» Given records
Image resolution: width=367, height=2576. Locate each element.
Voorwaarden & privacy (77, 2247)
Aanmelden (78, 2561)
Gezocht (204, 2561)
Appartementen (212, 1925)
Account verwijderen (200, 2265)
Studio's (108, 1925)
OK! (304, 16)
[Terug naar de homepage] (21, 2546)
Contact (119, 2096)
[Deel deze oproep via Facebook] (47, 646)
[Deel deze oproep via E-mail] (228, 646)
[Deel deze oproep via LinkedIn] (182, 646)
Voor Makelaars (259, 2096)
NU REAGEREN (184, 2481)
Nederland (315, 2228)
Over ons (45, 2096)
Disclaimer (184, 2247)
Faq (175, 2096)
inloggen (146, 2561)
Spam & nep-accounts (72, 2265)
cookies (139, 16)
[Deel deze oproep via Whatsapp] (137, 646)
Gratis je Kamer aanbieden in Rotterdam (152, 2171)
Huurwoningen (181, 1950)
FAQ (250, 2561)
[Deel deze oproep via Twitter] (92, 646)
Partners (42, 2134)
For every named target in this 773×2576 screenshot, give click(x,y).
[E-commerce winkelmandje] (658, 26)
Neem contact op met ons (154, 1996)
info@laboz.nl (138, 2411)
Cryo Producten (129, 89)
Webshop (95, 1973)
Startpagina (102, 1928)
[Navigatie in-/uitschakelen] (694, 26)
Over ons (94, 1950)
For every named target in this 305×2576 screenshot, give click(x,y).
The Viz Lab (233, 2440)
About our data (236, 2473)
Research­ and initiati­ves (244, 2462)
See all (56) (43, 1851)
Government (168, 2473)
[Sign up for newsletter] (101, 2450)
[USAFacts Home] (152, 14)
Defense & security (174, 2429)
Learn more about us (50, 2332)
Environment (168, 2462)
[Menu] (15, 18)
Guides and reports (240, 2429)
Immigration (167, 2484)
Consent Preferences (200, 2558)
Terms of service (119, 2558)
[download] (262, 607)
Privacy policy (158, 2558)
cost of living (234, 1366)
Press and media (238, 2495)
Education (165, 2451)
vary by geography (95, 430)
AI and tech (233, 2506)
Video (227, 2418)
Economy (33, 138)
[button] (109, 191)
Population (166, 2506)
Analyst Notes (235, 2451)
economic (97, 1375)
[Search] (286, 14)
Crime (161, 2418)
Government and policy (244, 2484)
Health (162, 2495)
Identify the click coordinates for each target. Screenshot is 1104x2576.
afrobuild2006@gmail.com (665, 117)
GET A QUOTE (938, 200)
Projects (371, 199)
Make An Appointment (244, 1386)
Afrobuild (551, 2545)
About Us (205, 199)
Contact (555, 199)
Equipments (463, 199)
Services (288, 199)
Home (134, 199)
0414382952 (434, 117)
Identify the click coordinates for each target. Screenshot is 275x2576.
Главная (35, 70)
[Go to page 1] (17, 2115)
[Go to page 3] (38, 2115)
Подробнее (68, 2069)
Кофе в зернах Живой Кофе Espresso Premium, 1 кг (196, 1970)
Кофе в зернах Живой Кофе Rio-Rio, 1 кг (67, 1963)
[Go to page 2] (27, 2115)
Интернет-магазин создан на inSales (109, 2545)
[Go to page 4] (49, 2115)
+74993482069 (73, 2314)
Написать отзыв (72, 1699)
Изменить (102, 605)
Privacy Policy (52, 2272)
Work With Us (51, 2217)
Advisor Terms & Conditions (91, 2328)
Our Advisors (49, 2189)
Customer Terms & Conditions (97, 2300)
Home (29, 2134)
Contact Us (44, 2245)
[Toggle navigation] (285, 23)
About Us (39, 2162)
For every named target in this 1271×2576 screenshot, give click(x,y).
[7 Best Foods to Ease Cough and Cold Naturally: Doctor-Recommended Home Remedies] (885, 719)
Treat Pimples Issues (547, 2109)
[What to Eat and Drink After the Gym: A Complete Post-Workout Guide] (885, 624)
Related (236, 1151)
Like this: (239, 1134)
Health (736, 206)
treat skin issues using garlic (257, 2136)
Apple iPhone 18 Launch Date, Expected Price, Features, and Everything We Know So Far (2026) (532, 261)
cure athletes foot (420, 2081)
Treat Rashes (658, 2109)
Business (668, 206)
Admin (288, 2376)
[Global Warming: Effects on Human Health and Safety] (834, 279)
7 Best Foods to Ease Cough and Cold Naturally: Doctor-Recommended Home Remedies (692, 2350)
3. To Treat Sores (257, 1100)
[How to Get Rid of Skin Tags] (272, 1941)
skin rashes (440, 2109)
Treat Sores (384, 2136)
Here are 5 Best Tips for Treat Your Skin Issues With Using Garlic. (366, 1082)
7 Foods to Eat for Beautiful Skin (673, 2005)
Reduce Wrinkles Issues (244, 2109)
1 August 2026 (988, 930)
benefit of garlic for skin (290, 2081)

» Prompt
Repeat the material in full. Change nothing.

» Problem solution
Image resolution: width=367, height=2576. Locate each element.
Voorwaarden & privacy (77, 2247)
Aanmelden (78, 2561)
Gezocht (204, 2561)
Appartementen (212, 1925)
Account verwijderen (200, 2265)
Studio's (108, 1925)
OK! (304, 16)
[Terug naar de homepage] (21, 2546)
Contact (119, 2096)
[Deel deze oproep via Facebook] (47, 646)
[Deel deze oproep via E-mail] (228, 646)
[Deel deze oproep via LinkedIn] (182, 646)
Voor Makelaars (259, 2096)
NU REAGEREN (184, 2481)
Nederland (315, 2228)
Over ons (45, 2096)
Disclaimer (184, 2247)
Faq (175, 2096)
inloggen (146, 2561)
Spam & nep-accounts (72, 2265)
cookies (139, 16)
[Deel deze oproep via Whatsapp] (137, 646)
Gratis je Kamer aanbieden in Rotterdam (152, 2171)
Huurwoningen (181, 1950)
FAQ (250, 2561)
[Deel deze oproep via Twitter] (92, 646)
Partners (42, 2134)
For every named target in this 773×2576 screenshot, give click(x,y).
[E-commerce winkelmandje] (658, 26)
Neem contact op met ons (154, 1996)
info@laboz.nl (138, 2411)
Cryo Producten (129, 89)
Webshop (95, 1973)
Startpagina (102, 1928)
[Navigatie in-/uitschakelen] (694, 26)
Over ons (94, 1950)
For every named target in this 305×2576 screenshot, give click(x,y).
The Viz Lab (233, 2440)
About our data (236, 2473)
Research­ and initiati­ves (244, 2462)
See all (56) (43, 1851)
Government (168, 2473)
[Sign up for newsletter] (101, 2450)
[USAFacts Home] (152, 14)
Defense & security (174, 2429)
Learn more about us (50, 2332)
Environment (168, 2462)
[Menu] (15, 18)
Guides and reports (240, 2429)
Immigration (167, 2484)
Consent Preferences (200, 2558)
Terms of service (119, 2558)
[download] (262, 607)
Privacy policy (158, 2558)
cost of living (234, 1366)
Press and media (238, 2495)
Education (165, 2451)
vary by geography (95, 430)
AI and tech (233, 2506)
Video (227, 2418)
Economy (33, 138)
[button] (109, 191)
Population (166, 2506)
Analyst Notes (235, 2451)
economic (97, 1375)
[Search] (286, 14)
Crime (161, 2418)
Government and policy (244, 2484)
Health (162, 2495)
Identify the click coordinates for each target. Screenshot is 1104x2576.
afrobuild2006@gmail.com (665, 117)
GET A QUOTE (938, 200)
Projects (371, 199)
Make An Appointment (244, 1386)
Afrobuild (551, 2545)
About Us (205, 199)
Contact (555, 199)
Equipments (463, 199)
Services (288, 199)
Home (134, 199)
0414382952 (434, 117)
Identify the click coordinates for each target. Screenshot is 275x2576.
Главная (35, 70)
[Go to page 1] (17, 2115)
[Go to page 3] (38, 2115)
Подробнее (68, 2069)
Кофе в зернах Живой Кофе Espresso Premium, 1 кг (196, 1970)
Кофе в зернах Живой Кофе Rio-Rio, 1 кг (67, 1963)
[Go to page 2] (27, 2115)
Интернет-магазин создан на inSales (109, 2545)
[Go to page 4] (49, 2115)
+74993482069 (73, 2314)
Написать отзыв (72, 1699)
Изменить (102, 605)
Privacy Policy (52, 2272)
Work With Us (51, 2217)
Advisor Terms & Conditions (91, 2328)
Our Advisors (49, 2189)
Customer Terms & Conditions (97, 2300)
Home (29, 2134)
Contact Us (44, 2245)
[Toggle navigation] (285, 23)
About Us (39, 2162)
For every named target in this 1271×2576 screenshot, give click(x,y).
[7 Best Foods to Ease Cough and Cold Naturally: Doctor-Recommended Home Remedies] (885, 719)
Treat Pimples Issues (547, 2109)
[What to Eat and Drink After the Gym: A Complete Post-Workout Guide] (885, 624)
Related (236, 1151)
Like this: (239, 1134)
Health (736, 206)
treat skin issues using garlic (257, 2136)
Apple iPhone 18 Launch Date, Expected Price, Features, and Everything We Know So Far (2026) (532, 261)
cure athletes foot (420, 2081)
Treat Rashes (658, 2109)
Business (668, 206)
Admin (288, 2376)
[Global Warming: Effects on Human Health and Safety] (834, 279)
7 Best Foods to Ease Cough and Cold Naturally: Doctor-Recommended Home Remedies (692, 2350)
3. To Treat Sores (257, 1100)
[How to Get Rid of Skin Tags] (272, 1941)
skin rashes (440, 2109)
Treat Sores (384, 2136)
Here are 5 Best Tips for Treat Your Skin Issues With Using Garlic. (366, 1082)
7 Foods to Eat for Beautiful Skin (673, 2005)
Reduce Wrinkles Issues (244, 2109)
1 August 2026 (988, 930)
benefit of garlic for skin (290, 2081)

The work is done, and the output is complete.